* SOURCE MATERIAL
++++++++

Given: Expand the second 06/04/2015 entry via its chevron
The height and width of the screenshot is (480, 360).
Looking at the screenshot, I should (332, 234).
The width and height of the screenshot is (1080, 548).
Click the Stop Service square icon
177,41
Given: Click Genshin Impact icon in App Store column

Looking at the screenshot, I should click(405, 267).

++++++++

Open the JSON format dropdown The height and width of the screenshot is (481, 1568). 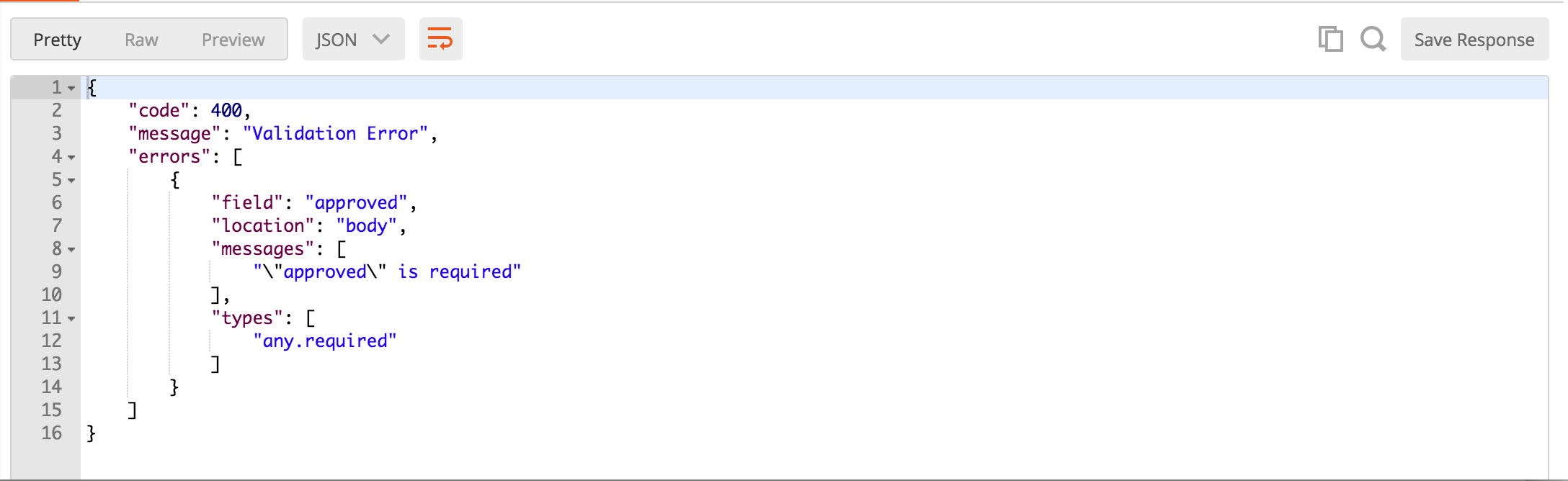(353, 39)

++++++++

* YOUR GOAL
Everything above from the line with "Given: Expand the" to the line with "The width and", both included, must be repeated exactly, and nothing outside that range.

* ANSWER FOR THIS EXERCISE
Given: Expand the second 06/04/2015 entry via its chevron
The height and width of the screenshot is (480, 360).
Looking at the screenshot, I should (332, 234).
The width and height of the screenshot is (1080, 548).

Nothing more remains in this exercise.